では、動詞の”愛する”とはどういうこと?
”愛”が能動的な活動である以上、自分に備わっている力を用いて”自ら踏み込む”ことが肝心になってきます。つまり、愛するとは”自分から与える”というニュアンスが強いのです。しかし、これは自分を犠牲にすることではありません。自分を活かす行為、つまり自分が持つもの(興味、知識、喜び、感動など)を他人と共有することが”与える”行為と言えます。これは自分も他者も活気づけ、好循環を生み出す行為なのです。
オリジンベースの愛社精神でこれからの働き方を実践!
”愛”が”自分に本来備わっている力を用いて”能動的”に与えていくこと、であると紐解いてきました。であるならば、これからの愛社精神とは、自分の内側から自然と湧き上がってくる力を活かし、会社や共に働く社員にオリジナルの価値を与え続けるということ、が核心となるのです。プレッシャーや期待、不安や焦りといった外的な動機付けはそこに影響しておらず、純粋に自分の力を発揮できている状態であり、仕事を”自分ゴト化”できている状態です。”自分ゴト化”とは、自分と会社の境界線が溶け出して曖昧になっているようなイメージです。会社やもっと広く社会に対して一体化していくことは、”自分ゴト化”の範囲を広げていくことに繋がります。内発的な自分自身の動機付けは、自分をよりフラット且つ客観的に見ることに役立つでしょう。

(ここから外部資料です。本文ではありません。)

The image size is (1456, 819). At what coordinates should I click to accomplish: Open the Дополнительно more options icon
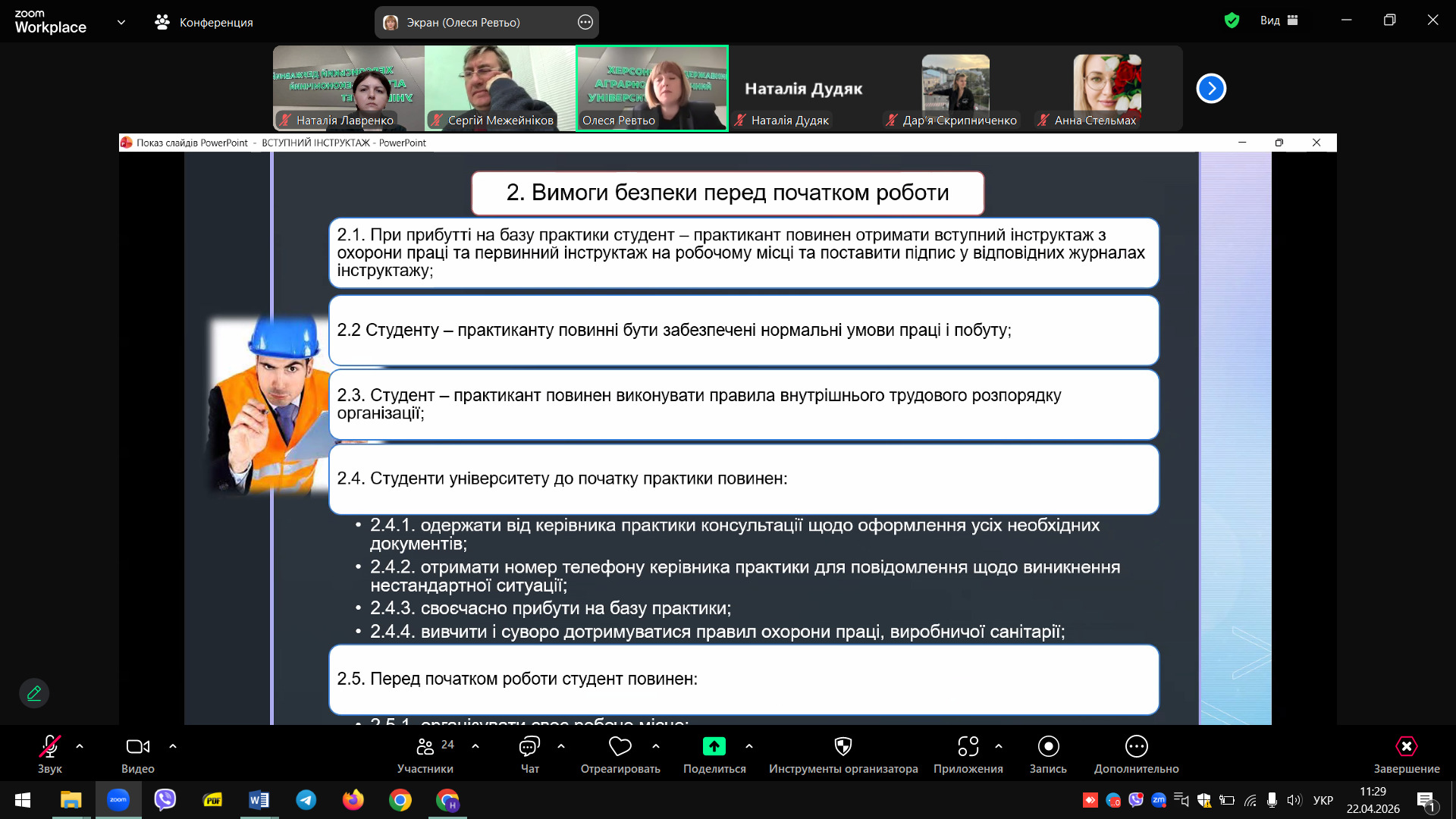click(1136, 748)
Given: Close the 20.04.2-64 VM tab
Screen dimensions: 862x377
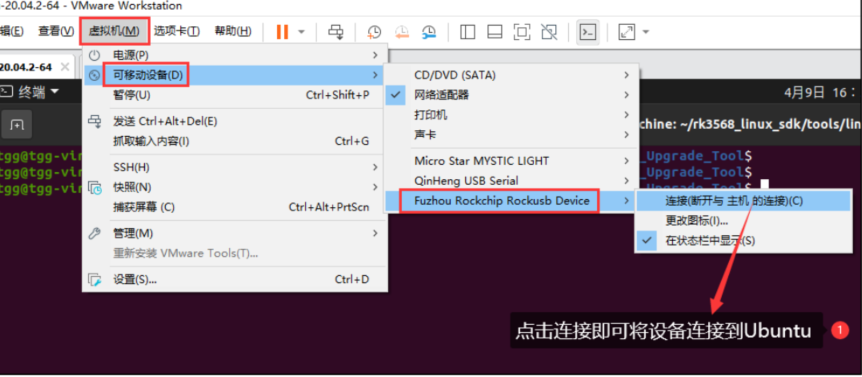Looking at the screenshot, I should point(65,67).
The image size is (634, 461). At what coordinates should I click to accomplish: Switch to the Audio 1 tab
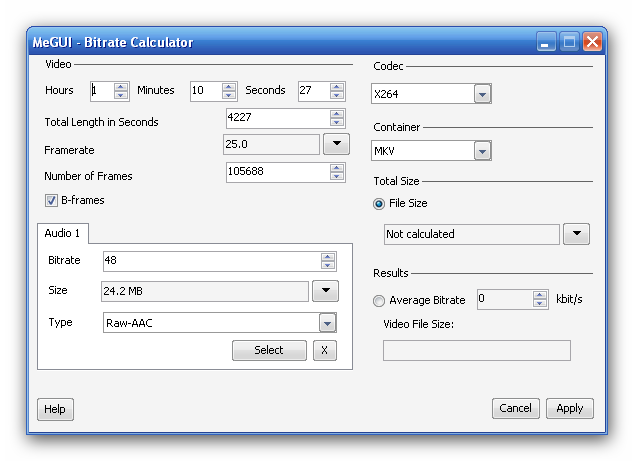pyautogui.click(x=62, y=233)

アート思考では、”自分に本来備わっている力”を”オリジン”と呼んでいます。
”オリジン”を知ることで、自分の中にある人間的な力を信じ、目標達成のために自分の力に頼ろうという勇気を持つことができます。AIの台頭が加速し、先行き不透明なVUCAの時代への突入も一昔前のことになってきました。加えて、2022年11月に公開されたOpenAIのChat GPTによって、パラダイムシフトが加速していると感じている方も多くいらっしゃると思います。こういったシンギュラリティが叫ばれている時代において、より”人間ならではの価値”が浮き彫りになってきています。AIによる世の中の変化を、1人1人の”オリジン”が発見しやすくなったとポジティブに捉えることで、人間の本来の価値を活かせる働き方が広がっていくでしょう。